Most of us probably were not intentionally taught good mental health hygiene habits. These habits also bring consistency to our lives, promote wellness and resilience, and protect us from becoming overwhelmed by mental illness.

While mental health hygiene habits may vary from person to person, it is important to identify those that work best for us and to integrate them into our day — every day — through reminders and practice until they become a routine that we anticipate with pleasure.

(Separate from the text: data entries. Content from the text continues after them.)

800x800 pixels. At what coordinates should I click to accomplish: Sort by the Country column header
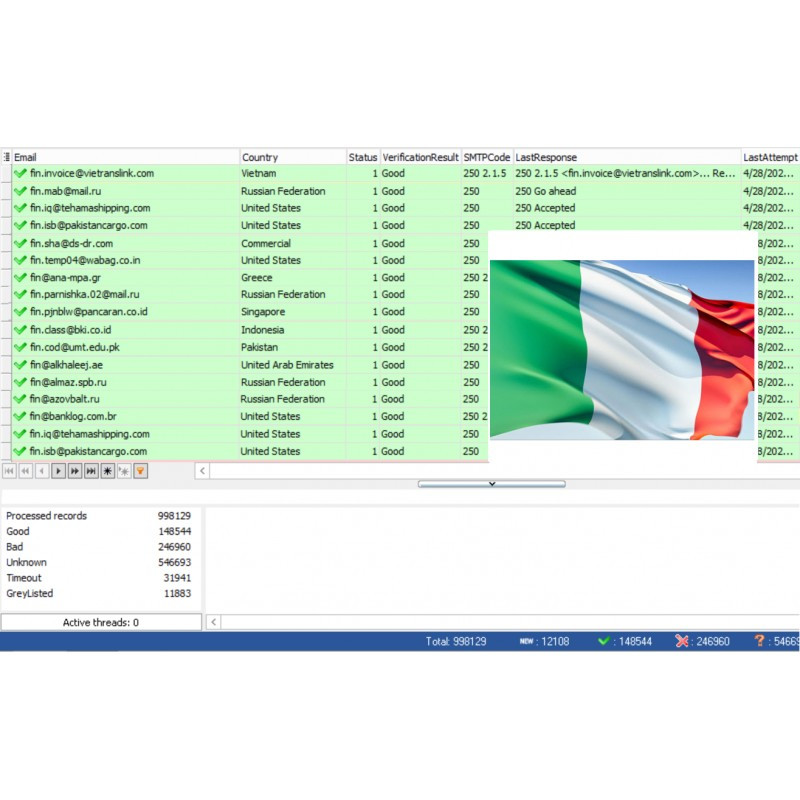292,157
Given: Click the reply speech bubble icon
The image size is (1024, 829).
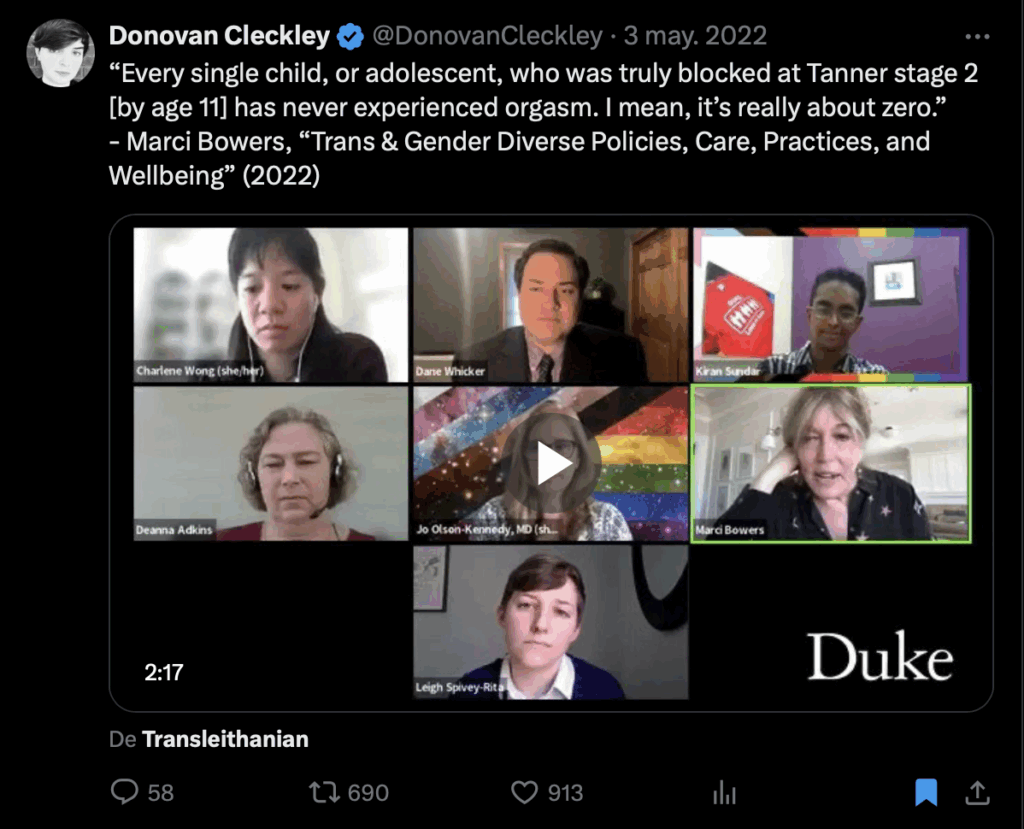Looking at the screenshot, I should [124, 792].
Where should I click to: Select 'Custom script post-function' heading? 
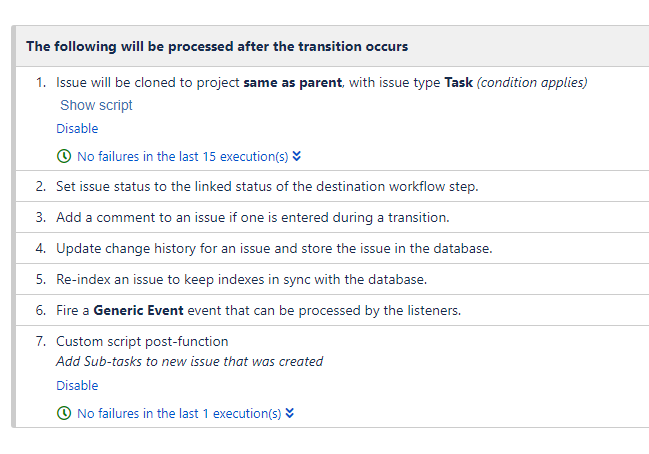(x=142, y=341)
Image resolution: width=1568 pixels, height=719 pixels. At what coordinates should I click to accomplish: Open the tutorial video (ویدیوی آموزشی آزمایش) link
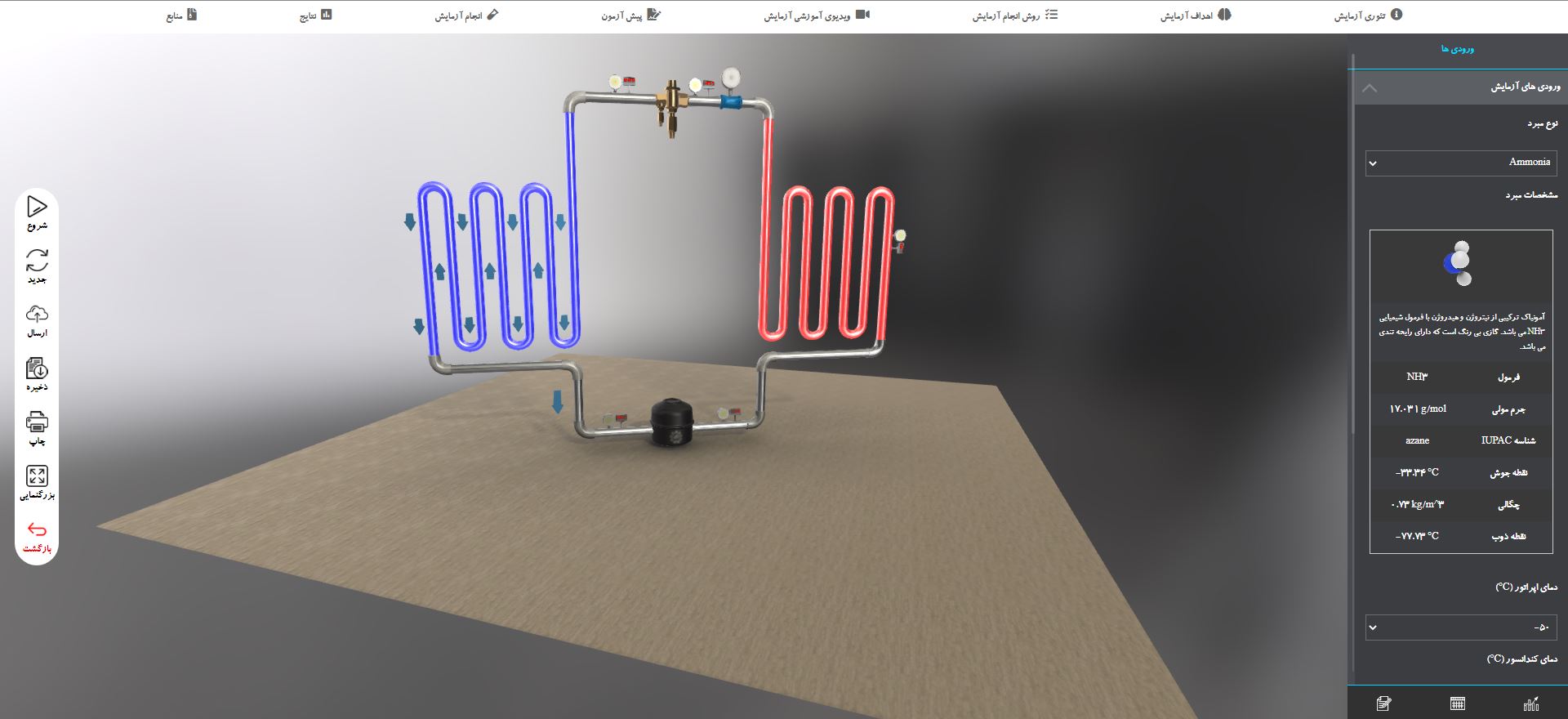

Here are a few mental health hygiene habits that I have established to help me thrive while living with a diagnosis of bipolar disorder:

  • Express gratitude. There are many things in my life for which I ought to be grateful. But too often, I take these things for granted and greedily expect them to be there without any effort on my part. I not only intentionally find things to be grateful for, I openly share my gratitude with others who have contributed to their existence.
  • Make time for play. I have always taken myself and my life way too seriously. A simple thing like a bad haircut can result in weeks of agonizing rumination that never seems to completely go away. By planning play time and doing things that I enjoy, I am able to create anticipatory joy leading up to the activity as well as a sense of flow and happiness while participating in it.
  • Let it go. I have wasted much of my life away with fear, worry, and anger. In retrospect, I realize that I would have had a much fuller and happier life if I let these feelings go in favor of openness, forgiveness, and love. When I find myself clinging to destructive feelings as a crutch, I find the courage to let it go so that I can freely move forward in my life. I regularly check in with myself to make sure I am not attracting and holding on to feelings that weigh me down.
  • Nurture connections. I sometimes have difficulty connecting with other people, especially at first. I find it easier to connect with animals and nature. While I haven’t totally given up on developing meaningful relationships with other people, I have adopted and share my home with three cats and we reciprocate unconditional love on a regular basis. I also find inner peace by regularly connecting with nature, whether it be by feeling the sun’s rays on my face, watching the sunset, walking through the woods, or taking a nap at the beach.
  • Write it down.Writing is a great elixir for my anxiety. When I write down my thoughts and feelings, they become more tangible to me and less scattered (and scary!) in my head. It is also an emotional release that helps me to develop a broader perspective on what is happening in my life. I write often, and sometimes I share what I write with others so that they, too, can learn from what I have experienced.

These are just a few of my mental health hygiene habits. Doing them regularly requires dedication and discipline, and sometimes even an accountability or reward system. You can develop these habits by trying them out, discovering what feels good, and repeating those that help you to become more centered. Your mental health hygiene needs to become as important as all of the other routines that have been ingrained in you over the years.